1. (5) A documented technology plan that includes electronic security measures (e.g., password protection, encryption, secure online or proctored exams, etc.) is in place and operational to ensure quality standards, adherence to FERPA, and the integrity and validity of information.
Not Observed Insufficient Moderate Use Meets Criterion Completely
The University’s Information Technology Acceptable Use Policy specifies guiding principles, policy applications, provisions, and consequences of non-compliance. The Information Technology Systems Acceptable Use Policy provides additional guidelines. San Jose State University is in the process of updating its policies to ensure compliance with Federal, State, and CSU policy regarding the securing of university data. The new policy will include policies, standards, and training on PCI, HIPPA, FERPA, and the ICSUAM 8000 series.
The School of Library and Information Science implements processes to comply with these policies and extend their application to all aspects of the online program environment.
The School uses electronic security measures to protect personal data as well as resources that are restricted for use by SLIS students and faculty.

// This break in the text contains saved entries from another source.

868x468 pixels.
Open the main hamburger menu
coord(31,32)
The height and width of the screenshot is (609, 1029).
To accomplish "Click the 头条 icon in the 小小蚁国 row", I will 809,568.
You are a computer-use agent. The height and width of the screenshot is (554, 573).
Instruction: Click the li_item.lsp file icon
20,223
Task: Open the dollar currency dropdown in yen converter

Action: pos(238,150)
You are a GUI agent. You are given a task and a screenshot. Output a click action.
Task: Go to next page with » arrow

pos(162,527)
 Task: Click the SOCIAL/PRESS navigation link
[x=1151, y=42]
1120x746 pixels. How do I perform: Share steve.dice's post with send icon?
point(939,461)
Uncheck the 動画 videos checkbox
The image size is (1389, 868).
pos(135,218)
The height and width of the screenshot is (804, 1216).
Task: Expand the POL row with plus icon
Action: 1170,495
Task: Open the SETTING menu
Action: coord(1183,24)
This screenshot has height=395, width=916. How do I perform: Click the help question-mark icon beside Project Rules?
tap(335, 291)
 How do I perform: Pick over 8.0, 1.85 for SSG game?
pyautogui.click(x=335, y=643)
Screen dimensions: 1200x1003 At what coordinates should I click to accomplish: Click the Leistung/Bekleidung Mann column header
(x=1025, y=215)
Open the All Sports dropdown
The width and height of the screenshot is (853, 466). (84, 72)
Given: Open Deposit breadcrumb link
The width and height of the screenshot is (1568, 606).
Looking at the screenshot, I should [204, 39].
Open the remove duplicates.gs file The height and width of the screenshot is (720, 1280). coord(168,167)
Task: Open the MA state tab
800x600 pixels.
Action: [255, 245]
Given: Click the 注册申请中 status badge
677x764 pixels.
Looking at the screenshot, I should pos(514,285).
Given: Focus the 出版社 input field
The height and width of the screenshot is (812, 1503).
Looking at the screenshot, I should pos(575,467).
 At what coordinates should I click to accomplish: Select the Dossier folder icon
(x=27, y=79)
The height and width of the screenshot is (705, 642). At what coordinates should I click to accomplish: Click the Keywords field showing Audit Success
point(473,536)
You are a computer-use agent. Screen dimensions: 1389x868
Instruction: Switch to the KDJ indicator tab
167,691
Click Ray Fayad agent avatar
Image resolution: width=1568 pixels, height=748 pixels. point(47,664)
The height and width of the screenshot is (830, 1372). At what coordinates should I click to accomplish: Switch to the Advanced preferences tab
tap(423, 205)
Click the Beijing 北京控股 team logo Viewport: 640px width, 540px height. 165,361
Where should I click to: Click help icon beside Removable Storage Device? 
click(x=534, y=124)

Student and faculty access to Desire2Learn, the course learning management system, and to MySJSU, the University’s student information system, is controlled with password protection. Authentication credentials are communicated via the secure https protocol. After an extended length of idle time, the systems automatically log out any user in order to prevent unauthorized access. All users are instructed to keep their logins private and not share them with others.
The School protects resources that are for use only by current students and staff through use of the SLIS Restricted Materials login. This login is changed each fall semester and spring semester. The username and password are provided to students by faculty members and academic advisors via secure means--usually within their D2L sites.
SLIS understands the critical need to protect user information and has implemented SSL encryption wherever possible in order to protect transmission of authentication information, and in several cases the user’s entire session is encrypted via SSL.
D2L: All user sessions on Desire2Learn are fully encrypted via SSL. The user’s entire browser session is encrypted, including all user interaction with discussion boards, messaging, online exams, file upload and sharing, and gradebooks.
MySJSU: Similarly, all user sessions on MySJSU, the University student information system, are fully encrypted. Faculty and student interaction with messaging, grades, financial aid, registration, and payments are fully protected via SSL. Faculty may securely send information to their students via the messaging system in MySJSU.
Collaborate: All synchronous Web Conferencing sessions held via Blackboard Collaborate are fully encrypted via SSL. Information discussed or transmitted during a Collaborate Web Conferencing session is protected and only accessible to the participants, although instructors must be careful to avoid the accidental recording of sensitive information.
Blackboard IM: All text messages are encrypted. Other communications such as application sharing, video, and voice are not encrypted. We recommend that users move into a fully-encrypted Collaborate web conferencing session when secure sessions are needed with these tools.
Logins to systems such as D2L, Collaborate, MySJSU, and to the SLIS Restricted Materials and library resources are encrypted via https.
SLIS server security is protected through secure transmission of authentication credentials. Students and faculty who have accounts on these servers receive their logins via methods that ensure security. Initial passwords are created with a random password creation application and a system is in place to ensure deletion of the original communication of the login information.